A more diverse task set seems to be necessary (ex. killing a sheep/chicken, craft a wooden axe ...)

Please note that we already ran and reported the detailed results for you on crafting a pickaxe and on another complex task mining iron above in the rebuttal.

Moreover, in Fig. 1b our agents actually reach all the way up to crafting a chainmail helmet that actually requires succeeding at all the dependent tasks earlier like get coal, craft a stone pickaxe, etc. while the corresponding Voyager does not manage to go beyond the wooden pickaxe.

Killing a chicken is not fundamentally complex, a wood axe and a single hit is enough. In contrast, our ladder of tasks are more compositional.

I personally believe "dirt" and "wood" are too very simple tasks in the Minecraft settings

As humans we also agree with you, but they remain non-trivial for open-weight agents even after finetuning on Minecraft Wiki and GPT-4 logs (L236–241). This is why we need to report these in greater detail: they are genuine stumbling blocks in our evaluation. To further emphasize the points, we describe what an experiment of the nature you are suggesting would require…

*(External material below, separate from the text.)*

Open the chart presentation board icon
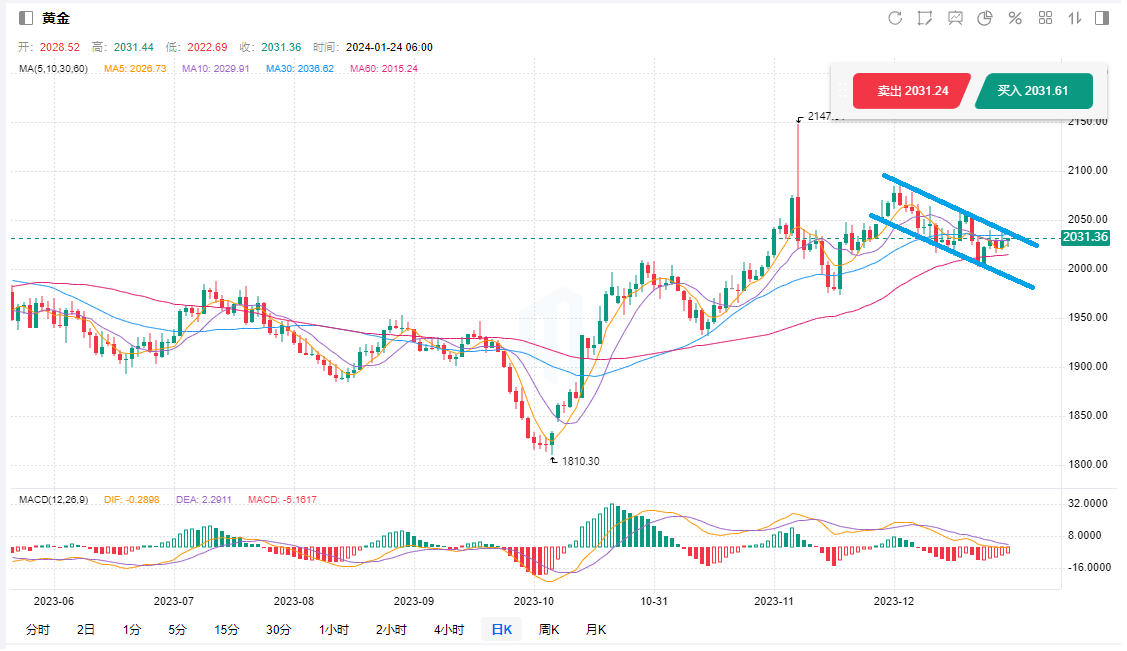This screenshot has height=651, width=1127. point(955,18)
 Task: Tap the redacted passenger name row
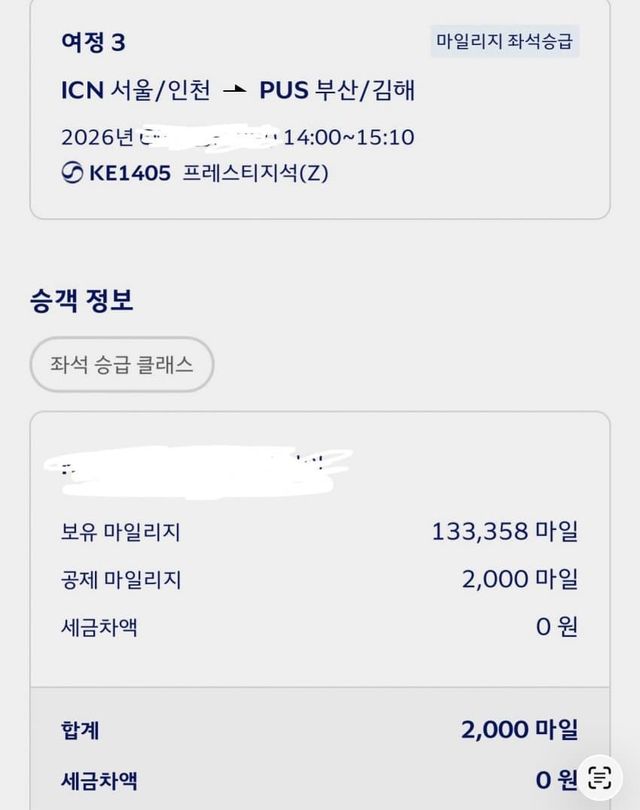point(200,468)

On adding non-lifelong baselines

A fair per-task comparison like you suggest would involve:

1. Manually ordering tasks by prerequisite dependencies.
2. Ensuring feasibility: controlling the spawn environment so each task is possible.
3. Evaluate each task for both agents starting with the simplest:
   • 2a (success) — record performance and move to the next task.
   • 2b (failure) — “bootstrap” missing skills without lifelong learning (e.g., grant prerequisite items, inject a single demo into memory, or fine-tune briefly), then rerun.
4. Stop when a task cannot be mastered even after bootstrapping.

Please note that Step 2b is quite non-trivial: Minecraft skills are compositional. Failing get wood but attempting craft wooden axe is like trying to playing a song on the piano without first learning the notes; it requires manual “cognitive surgery” on multiple subsystems which isn't always feasible.

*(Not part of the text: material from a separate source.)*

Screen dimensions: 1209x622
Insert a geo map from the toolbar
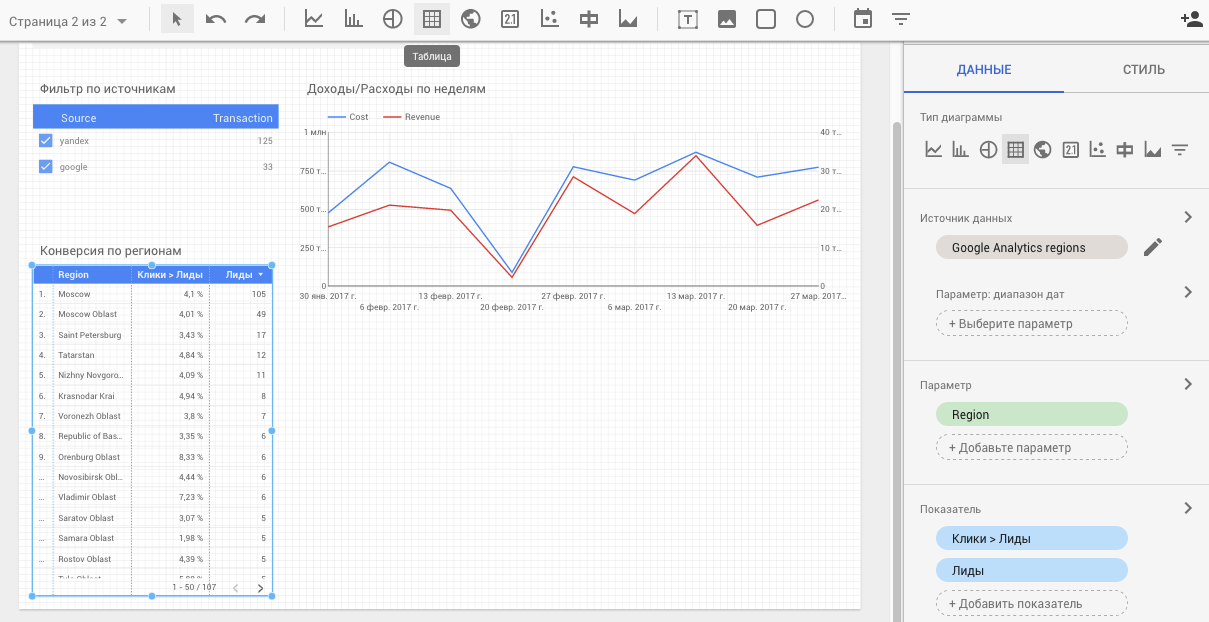471,19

For 2a, Our BDI ablation already approximates this branch and reflects what a comparison against CoELA is likely to look like for such a baseline.

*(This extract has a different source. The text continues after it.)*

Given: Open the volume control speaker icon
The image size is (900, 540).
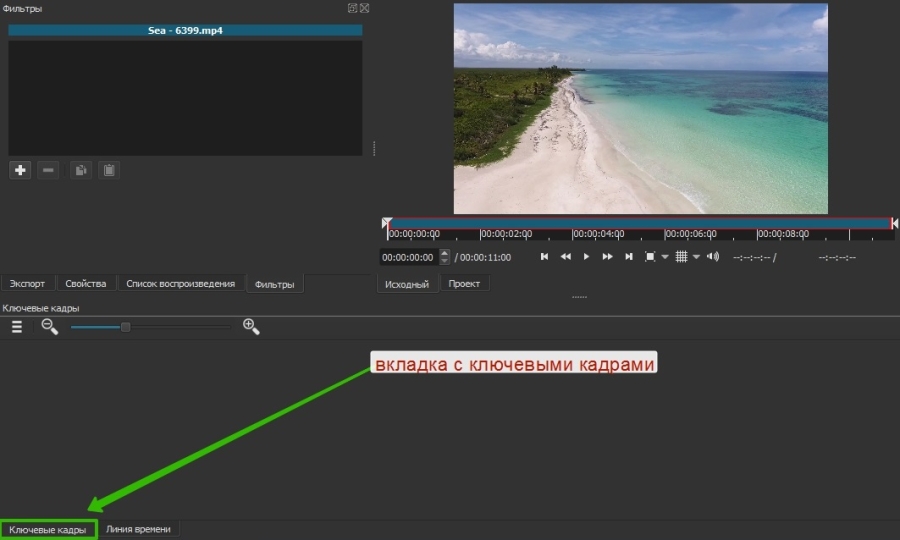Looking at the screenshot, I should point(712,257).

Crucially, please consider that running full 2a/2b chains for all tasks would require substantial extra engineering and compute (our current experiments already exceed 600 GPU-hrs).

On “weak” models

our method significantly improves the performance of vgg-16 and ResNet

A more accurate analogy to our claim would be "our method significantly improves the performance of vgg-16 and ResNet without any pretraining directly at test". This would still be significant for the community because it

• changes the research question and contribution away from absolute performance gains to constraints about test time improvement.
• ofcourse, the core methodological components (e.g. explicit BDI through the prompts we have provided in this case) can still be integrated in other more powerful models. Our method actually provides increasing performance returns with increase in base in-context capabilities of these open-weight LLMs. Please do see this phenomena demonstrated with our experiments using Mistral-7b and LlaMa-70b.
• Please specify the broader claim are you referring to? We make no case that this is the best way to "solve" Minecraft which it seems you are alluding to with your analogy involving vgg and ResNet-this not the case we make.